Add gRPC timeout to Secret Manager access_secret_version call

[evgeniy-b]

Summary

_SecretManagerClient.get_secret() calls access_secret_version() with no timeout parameter, meaning the gRPC call has no deadline. If Secret Manager is slow or unreachable, the calling thread blocks indefinitely.

This is particularly problematic in the triggerer, where Secret Manager calls run in the shared sync_to_async thread pool. A single stuck call can exhaust the pool, blocking all triggers.

Changes

• Add a 30s gRPC deadline (timeout=30) to the access_secret_version call in _SecretManagerClient.get_secret()
• Catch DeadlineExceeded and re-raise as Python TimeoutError so callers can handle it with standard exception handling
• Log a warning on timeout so operators can detect Secret Manager connectivity issues

The timeout kwarg sets a gRPC deadline enforced at the C level inside grpc-core. When the deadline expires, grpc-core cancels the RPC and the thread unblocks with a DeadlineExceeded error — unlike Python-level timeouts which cannot interrupt threads blocked in C code.

Why TimeoutError instead of returning None?

Returning None would mean "secret doesn't exist," which is semantically wrong for a timeout — the secret may exist, we just couldn't reach it. The secrets backend framework in Connection.get_connection_from_secrets() already catches Exception and falls through to the next backend, so re-raising is safe and preserves the distinction.

---

Was generative AI tooling used to co-author this PR?

• Yes — Claude Opus 4.6

Generated-by: Claude Opus 4.6 following the guidelines

[potiuk]

@evgeniy-b This PR has been converted to draft because it does not yet meet our Pull Request quality criteria.

Issues found:

• ❌ Provider tests: Failing: provider distributions tests / Compat 2.11.1:P3.10:, provider distributions tests / Compat 3.0.6:P3.10:, provider distributions tests / Compat 3.1.8:P3.10:, Non-DB tests: providers / Non-DB-prov::3.10:amazon...standard, Low dep tests: providers / All-prov:LowestDeps:14:3.10:common.messag...google. Run provider tests with breeze run pytest <provider-test-path> -xvs. See Provider tests docs.
• ❌ Other failing CI checks: Failing: Analyze (actions). Run prek run --from-ref main locally to reproduce. See static checks docs.

What to do next:

• The comment informs you what you need to do.
• Fix each issue, then mark the PR as "Ready for review" in the GitHub UI - but only after making sure that all the issues are fixed.
• There is no rush — take your time and work at your own pace. We appreciate your contribution and are happy to wait for updates.
• Maintainers will then proceed with a normal review.

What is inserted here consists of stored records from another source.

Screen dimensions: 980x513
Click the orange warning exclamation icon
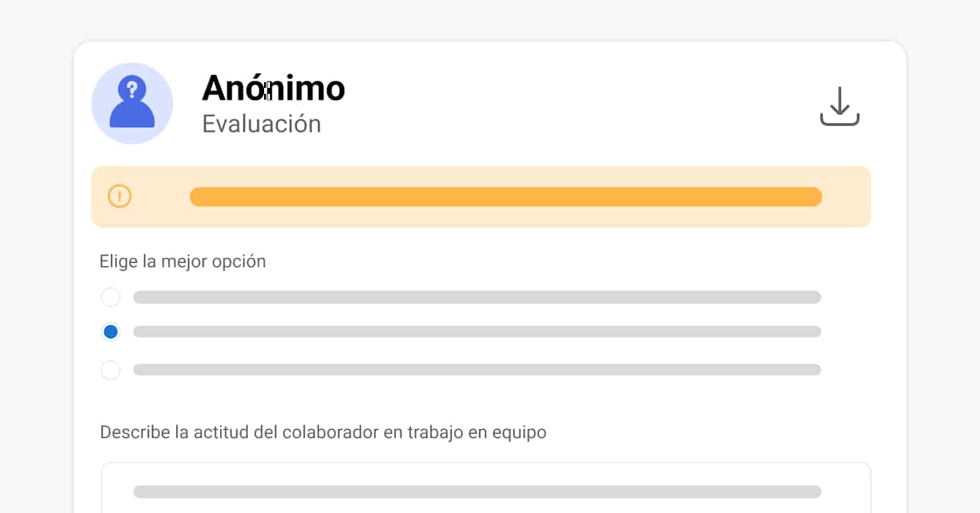pos(120,196)
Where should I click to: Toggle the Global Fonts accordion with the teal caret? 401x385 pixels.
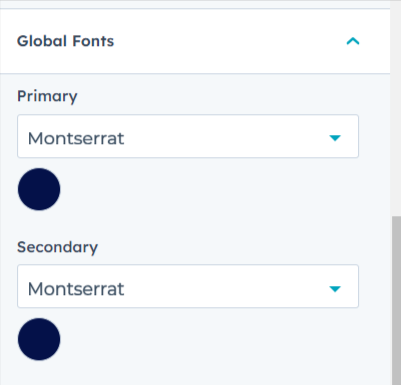coord(353,41)
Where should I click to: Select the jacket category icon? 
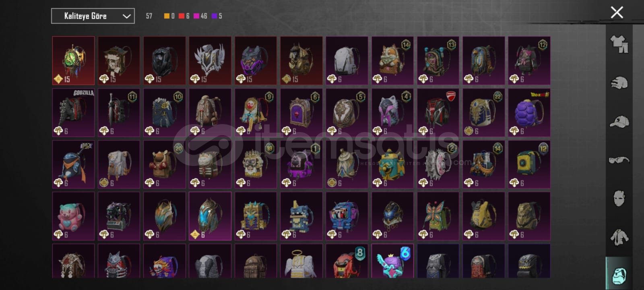tap(619, 237)
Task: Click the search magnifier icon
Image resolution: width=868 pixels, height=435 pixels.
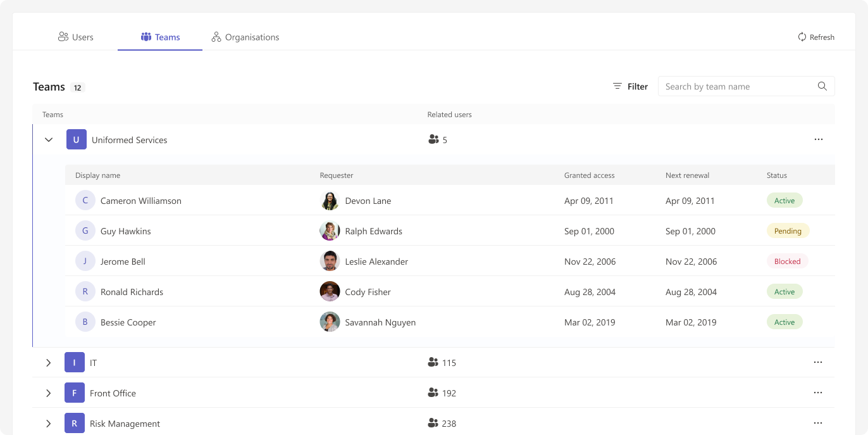Action: (x=822, y=87)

Converting a PR to draft is not a rejection — it is an invitation to bring the PR up to the project's standards so that maintainer review time is spent productively. There is no rush — take your time and work at your own pace. We appreciate your contribution and are happy to wait for updates. If you have questions, feel free to ask on the Airflow Slack.